A puzzle on game theory Bob and Alice are playing a game. They will start with an integer $n$. Alice goes first, in each turn, a player can choose an integer between 1 and 13 and that number is to be subtracted from $n$. They will repeat this process alternatively. The game ends when $n$ becomes less than 1. The person who will be the telling the last number will lose the game.
Given $n$ (initial value), how could we determine the value of $n$ after the $k$th turn of Alice (If Alice plays optimally)?
PS: For this particular puzzle, it is given $n = 1251$ and $k = 19$. However, I am interested in the general solution.
 A: Given the strategy outlined in the comments,


*

*If $n\equiv1\pmod{14}$ then Alice can not win and so her strategy is essentially irrelevant so we can't tell what her $i$th move will be (however we can put bounds on it, given that Bob has a winning strategy).

*If $n\not\equiv 1\pmod{14}$ then Alice's first move will put the counter at $n-(n\bmod 14)+1$. Every subsequent move Alice makes after this will be $14$ less than her $1$st move and so her $i$th move will put the counter at $$n-(n\bmod 14)+1-14(i-1)=n-(n\bmod 14)-14i+15\;.$$

Working assumptions:


*

*Both players are perfectly rational and aim to win.

*Players can choose to reduce the current total by any element in the set $\{1,\ldots, 13\}$.

*If a player can not force a win then we can not give an algorithm for their strategy.

*Alice adopts the following strategy in the case that $n \not\equiv 1\pmod{14}$. On her first move, she makes the value of the counter $\equiv 1\pmod{14}$. Her strategy after this is to subtract $14−b_i$ where $b_i$ is the element that Bob has chosen to subtract from the counter on his  $i$th move.

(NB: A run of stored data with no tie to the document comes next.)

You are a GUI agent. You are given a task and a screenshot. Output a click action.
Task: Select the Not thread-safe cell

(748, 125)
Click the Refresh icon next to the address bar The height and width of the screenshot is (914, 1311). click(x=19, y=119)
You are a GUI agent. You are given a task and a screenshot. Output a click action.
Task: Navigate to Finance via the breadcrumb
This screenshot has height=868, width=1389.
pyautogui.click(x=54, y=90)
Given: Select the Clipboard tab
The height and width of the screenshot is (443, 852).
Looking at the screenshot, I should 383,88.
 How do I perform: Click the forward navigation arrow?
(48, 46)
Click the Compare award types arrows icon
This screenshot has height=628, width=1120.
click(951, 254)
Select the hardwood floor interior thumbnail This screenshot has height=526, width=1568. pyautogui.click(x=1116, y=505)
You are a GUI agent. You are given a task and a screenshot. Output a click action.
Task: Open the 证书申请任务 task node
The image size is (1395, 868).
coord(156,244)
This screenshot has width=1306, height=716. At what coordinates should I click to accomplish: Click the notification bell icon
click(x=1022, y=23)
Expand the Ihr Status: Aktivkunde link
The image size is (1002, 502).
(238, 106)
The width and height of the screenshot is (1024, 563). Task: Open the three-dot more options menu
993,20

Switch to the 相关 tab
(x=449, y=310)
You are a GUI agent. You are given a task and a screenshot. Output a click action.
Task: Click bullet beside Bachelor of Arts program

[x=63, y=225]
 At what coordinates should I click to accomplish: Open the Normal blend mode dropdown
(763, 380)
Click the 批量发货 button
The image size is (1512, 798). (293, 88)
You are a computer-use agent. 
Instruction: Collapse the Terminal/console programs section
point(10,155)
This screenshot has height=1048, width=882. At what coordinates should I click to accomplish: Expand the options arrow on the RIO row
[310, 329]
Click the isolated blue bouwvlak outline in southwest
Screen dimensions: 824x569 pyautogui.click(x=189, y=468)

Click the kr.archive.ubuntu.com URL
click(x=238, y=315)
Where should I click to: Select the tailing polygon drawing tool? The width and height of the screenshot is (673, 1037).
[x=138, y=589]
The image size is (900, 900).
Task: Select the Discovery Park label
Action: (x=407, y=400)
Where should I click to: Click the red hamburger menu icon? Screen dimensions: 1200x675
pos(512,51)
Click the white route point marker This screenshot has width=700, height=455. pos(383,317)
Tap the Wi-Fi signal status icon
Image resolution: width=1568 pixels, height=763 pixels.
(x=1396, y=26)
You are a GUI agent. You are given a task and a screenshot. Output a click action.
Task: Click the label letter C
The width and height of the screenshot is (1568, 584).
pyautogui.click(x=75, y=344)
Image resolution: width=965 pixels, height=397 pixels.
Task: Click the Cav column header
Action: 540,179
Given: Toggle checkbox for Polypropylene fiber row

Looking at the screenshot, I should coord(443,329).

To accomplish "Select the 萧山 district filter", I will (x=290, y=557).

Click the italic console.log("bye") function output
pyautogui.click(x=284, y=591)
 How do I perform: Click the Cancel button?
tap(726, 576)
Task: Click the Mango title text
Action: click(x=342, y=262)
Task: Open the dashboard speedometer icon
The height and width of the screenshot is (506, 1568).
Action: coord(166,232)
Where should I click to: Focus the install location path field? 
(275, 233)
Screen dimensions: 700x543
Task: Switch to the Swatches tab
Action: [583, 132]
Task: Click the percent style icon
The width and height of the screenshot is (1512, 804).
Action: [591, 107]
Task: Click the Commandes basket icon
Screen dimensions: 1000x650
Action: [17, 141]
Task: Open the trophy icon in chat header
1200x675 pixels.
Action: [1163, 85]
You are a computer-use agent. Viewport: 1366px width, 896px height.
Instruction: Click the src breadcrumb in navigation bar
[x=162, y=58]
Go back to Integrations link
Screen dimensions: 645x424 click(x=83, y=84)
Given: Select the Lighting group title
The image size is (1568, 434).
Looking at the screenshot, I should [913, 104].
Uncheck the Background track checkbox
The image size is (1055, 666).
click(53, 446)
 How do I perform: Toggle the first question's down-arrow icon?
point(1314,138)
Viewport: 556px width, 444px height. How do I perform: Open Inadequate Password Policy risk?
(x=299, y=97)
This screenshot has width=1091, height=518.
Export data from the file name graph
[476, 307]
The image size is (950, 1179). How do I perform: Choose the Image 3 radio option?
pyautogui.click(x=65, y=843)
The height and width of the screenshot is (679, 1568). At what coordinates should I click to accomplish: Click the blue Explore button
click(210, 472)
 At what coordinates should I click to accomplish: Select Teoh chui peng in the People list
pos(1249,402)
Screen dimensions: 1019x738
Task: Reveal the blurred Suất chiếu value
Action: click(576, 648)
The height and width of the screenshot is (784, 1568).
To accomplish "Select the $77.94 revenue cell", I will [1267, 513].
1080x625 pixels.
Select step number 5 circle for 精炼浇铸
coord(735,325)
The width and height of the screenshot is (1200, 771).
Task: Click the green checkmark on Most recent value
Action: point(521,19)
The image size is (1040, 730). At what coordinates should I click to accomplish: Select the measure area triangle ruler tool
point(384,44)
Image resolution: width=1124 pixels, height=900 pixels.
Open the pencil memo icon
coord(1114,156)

When Alice eventually ends on exactly $1$, Bob has no choice but to push the value below $1$ and lose.
A: Assuming only integers $\in \{2, 3, ... 12\}$ can be chosen for subtracting, clearly having $n$ of $1$ or $2$ is a bad position.  It follows that $n \in \{3, 4, ...14\}$ is good, as this allows putting your opponent in a bad position at the next turn.  Then $15, 16$ are bad positions, as you end up putting your opponent in a good position.  Then again $\{17, 18, ... 28\}$ are all good.  And so on and so forth...
So if Alice starts with a good $n$, she would subtract the required number to keep Bob bad.  If Alice starts with a bad $n$, tough luck or hope Bob slips.